■ **Problem to solve**:
Write out every one of the following records word for word, keeping each line in its original order and form.

──────── Listed records

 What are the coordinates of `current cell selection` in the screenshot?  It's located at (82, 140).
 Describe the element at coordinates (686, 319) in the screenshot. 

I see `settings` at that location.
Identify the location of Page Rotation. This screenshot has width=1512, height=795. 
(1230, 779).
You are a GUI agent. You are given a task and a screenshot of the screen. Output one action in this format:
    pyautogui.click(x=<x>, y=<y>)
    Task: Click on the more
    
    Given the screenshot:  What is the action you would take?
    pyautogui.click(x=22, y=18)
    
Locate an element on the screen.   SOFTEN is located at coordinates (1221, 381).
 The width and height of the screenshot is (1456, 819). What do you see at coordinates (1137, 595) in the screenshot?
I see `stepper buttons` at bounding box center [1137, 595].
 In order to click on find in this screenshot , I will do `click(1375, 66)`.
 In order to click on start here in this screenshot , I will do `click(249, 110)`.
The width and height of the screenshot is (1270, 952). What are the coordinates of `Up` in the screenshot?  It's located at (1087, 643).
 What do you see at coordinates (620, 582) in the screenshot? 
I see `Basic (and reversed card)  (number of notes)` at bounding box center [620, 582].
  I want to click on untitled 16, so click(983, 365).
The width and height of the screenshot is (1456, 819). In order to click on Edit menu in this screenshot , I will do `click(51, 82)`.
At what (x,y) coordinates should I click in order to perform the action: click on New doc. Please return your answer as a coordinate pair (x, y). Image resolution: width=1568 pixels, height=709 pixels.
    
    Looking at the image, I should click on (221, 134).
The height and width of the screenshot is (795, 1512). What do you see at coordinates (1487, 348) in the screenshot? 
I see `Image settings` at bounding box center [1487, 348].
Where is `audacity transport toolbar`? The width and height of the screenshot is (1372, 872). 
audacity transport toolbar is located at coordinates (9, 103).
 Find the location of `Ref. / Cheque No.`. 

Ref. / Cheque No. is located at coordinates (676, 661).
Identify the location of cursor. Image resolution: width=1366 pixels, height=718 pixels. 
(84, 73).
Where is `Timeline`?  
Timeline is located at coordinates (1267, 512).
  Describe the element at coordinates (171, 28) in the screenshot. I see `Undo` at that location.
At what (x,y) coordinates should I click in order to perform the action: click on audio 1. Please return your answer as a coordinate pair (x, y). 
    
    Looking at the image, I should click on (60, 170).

────────────────

■ **Written reply**:
 What are the coordinates of `current cell selection` in the screenshot?  It's located at (82, 140).
 Describe the element at coordinates (686, 319) in the screenshot. 

I see `settings` at that location.
Identify the location of Page Rotation. This screenshot has width=1512, height=795. 
(1230, 779).
You are a GUI agent. You are given a task and a screenshot of the screen. Output one action in this format:
    pyautogui.click(x=<x>, y=<y>)
    Task: Click on the more
    
    Given the screenshot:  What is the action you would take?
    pyautogui.click(x=22, y=18)
    
Locate an element on the screen.   SOFTEN is located at coordinates (1221, 381).
 The width and height of the screenshot is (1456, 819). What do you see at coordinates (1137, 595) in the screenshot?
I see `stepper buttons` at bounding box center [1137, 595].
 In order to click on find in this screenshot , I will do `click(1375, 66)`.
 In order to click on start here in this screenshot , I will do `click(249, 110)`.
The width and height of the screenshot is (1270, 952). What are the coordinates of `Up` in the screenshot?  It's located at (1087, 643).
 What do you see at coordinates (620, 582) in the screenshot? 
I see `Basic (and reversed card)  (number of notes)` at bounding box center [620, 582].
  I want to click on untitled 16, so click(983, 365).
The width and height of the screenshot is (1456, 819). In order to click on Edit menu in this screenshot , I will do `click(51, 82)`.
At what (x,y) coordinates should I click in order to perform the action: click on New doc. Please return your answer as a coordinate pair (x, y). Image resolution: width=1568 pixels, height=709 pixels.
    
    Looking at the image, I should click on (221, 134).
The height and width of the screenshot is (795, 1512). What do you see at coordinates (1487, 348) in the screenshot? 
I see `Image settings` at bounding box center [1487, 348].
Where is `audacity transport toolbar`? The width and height of the screenshot is (1372, 872). 
audacity transport toolbar is located at coordinates (9, 103).
 Find the location of `Ref. / Cheque No.`. 

Ref. / Cheque No. is located at coordinates (676, 661).
Identify the location of cursor. Image resolution: width=1366 pixels, height=718 pixels. 
(84, 73).
Where is `Timeline`?  
Timeline is located at coordinates (1267, 512).
  Describe the element at coordinates (171, 28) in the screenshot. I see `Undo` at that location.
At what (x,y) coordinates should I click in order to perform the action: click on audio 1. Please return your answer as a coordinate pair (x, y). 
    
    Looking at the image, I should click on (60, 170).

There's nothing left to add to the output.